2009-03-07 Thread kenneth marken
lakestevensdental wrote:
 On Fri, Mar 6, 2009 at 5:28 PM, kenneth marken kemar...@broadpark.no 
 wrote:
 iirc, when first launched the linux variant was the lowest spec-ed 
 one, and
 the windows variants both came with rebates that made them as cheap or
 cheaper then the start out config of the linux one.

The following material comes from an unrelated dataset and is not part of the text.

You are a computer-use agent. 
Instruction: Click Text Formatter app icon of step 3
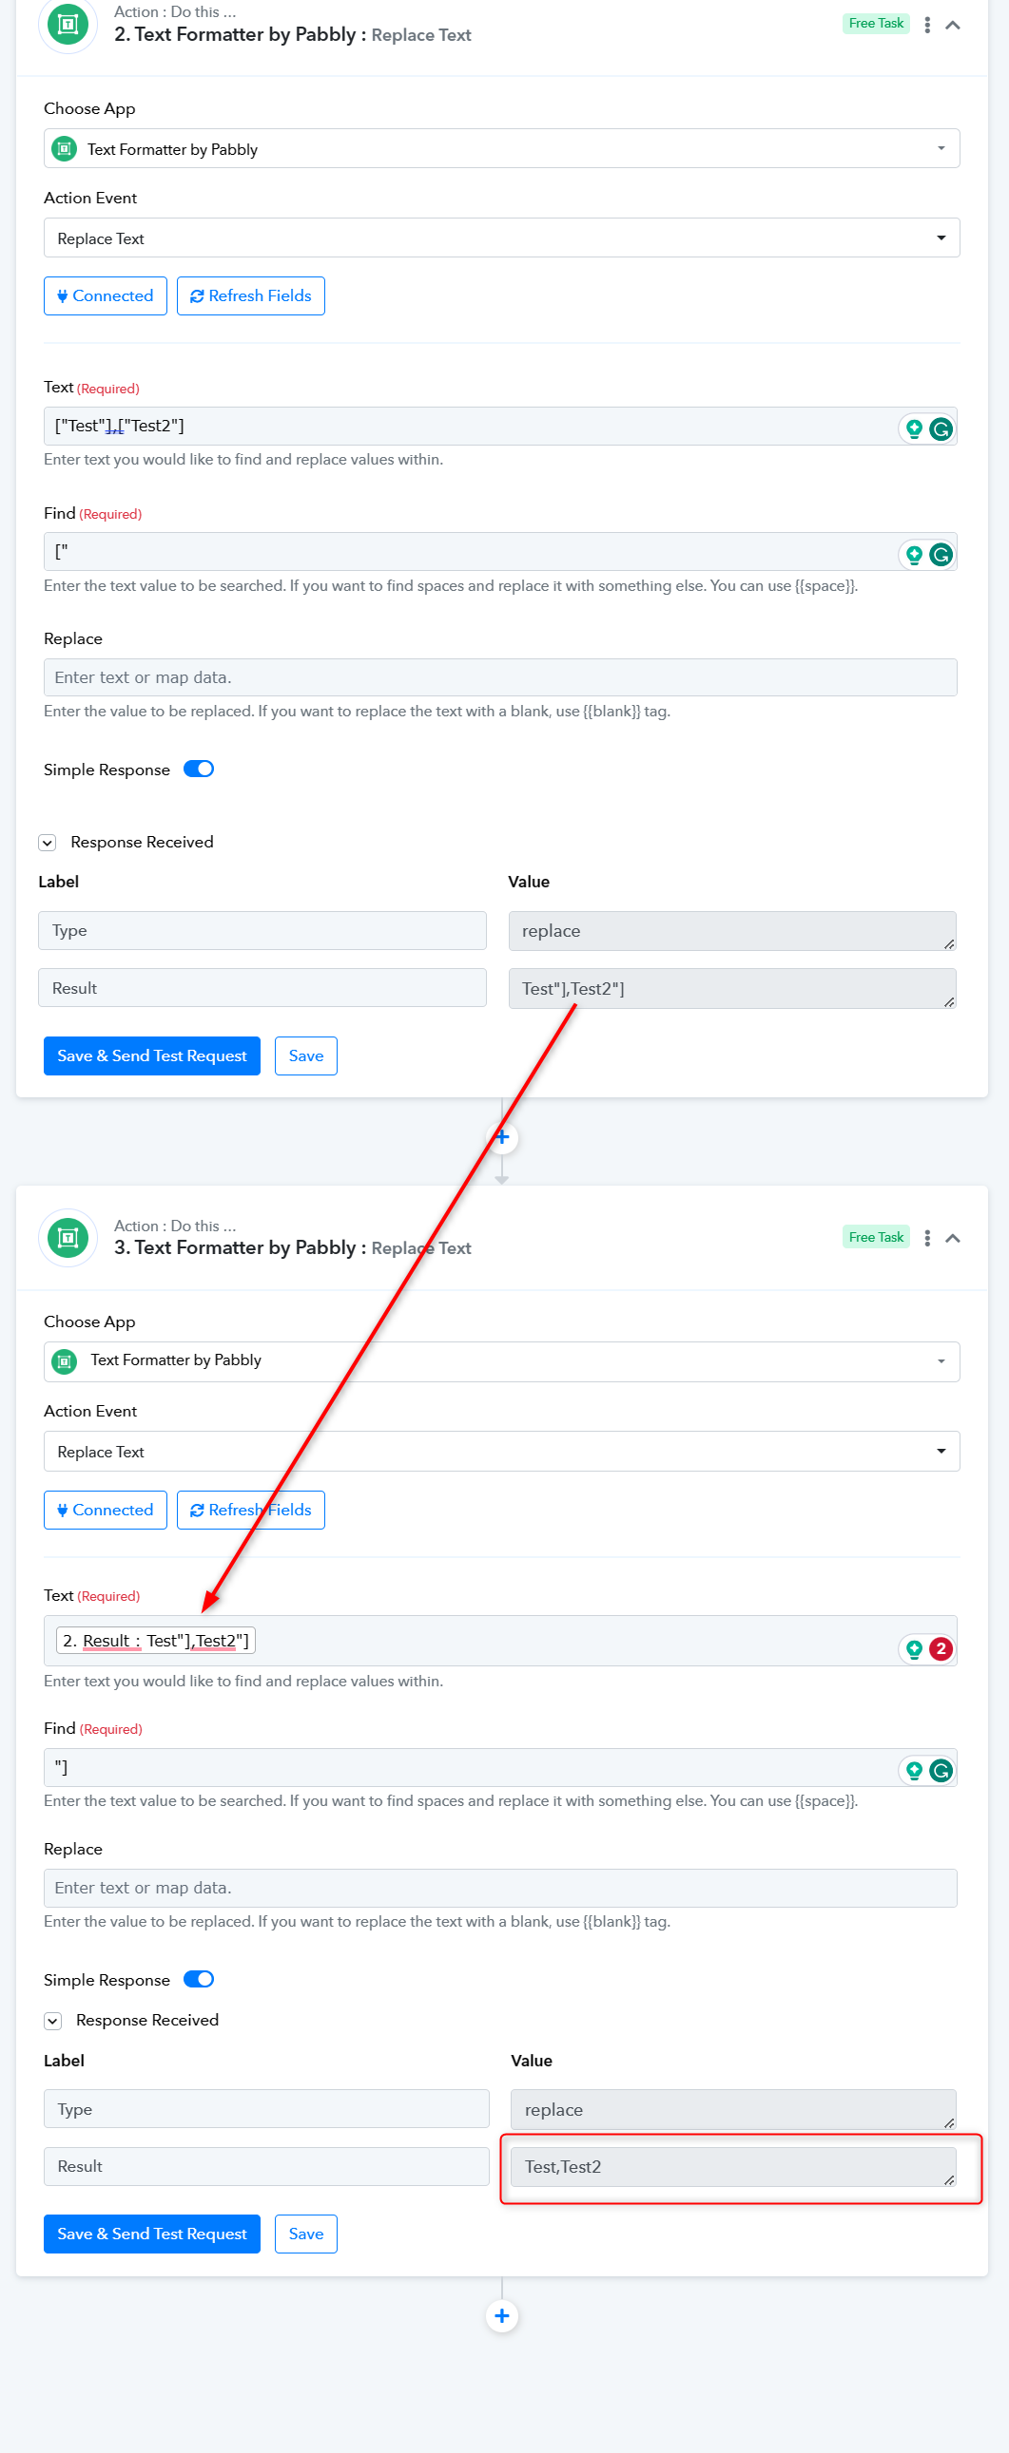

 FYI, you can install Ubuntu Easy Peasy on a Linux netbook with a couple 
 easy steps.  Dual boot to XP or Xandros is possible. 
 
 Also, if you've got a spare XP license floating around, it's relatively 
 simple to install XP on a linux netbook 
 http://www.multimolti.de/blog/2008/12/14/install-windows-7-on-asus-eee-pc-900/,
  
 nLited or not.  FYI, my nLited XP eee netbook running at a modest 600M 
 speed boots from solid state memory in about 15 seconds, about a minute 
 faster than most any other XP I've used.  It's truly impressive how well 
 XP runs when you nLite and remove all the MS junk you never use or 
 need.  I also just upgraded from 500M to a SODIMM 2G internal memory 
 card for $25.  Meanwhile, my ntablet appears stuck with a whopping 128M... 
 
fully aware of it, but does that info help a customer that may not even 
have restored the os of any previous computer without grabbing a nearby 
geek?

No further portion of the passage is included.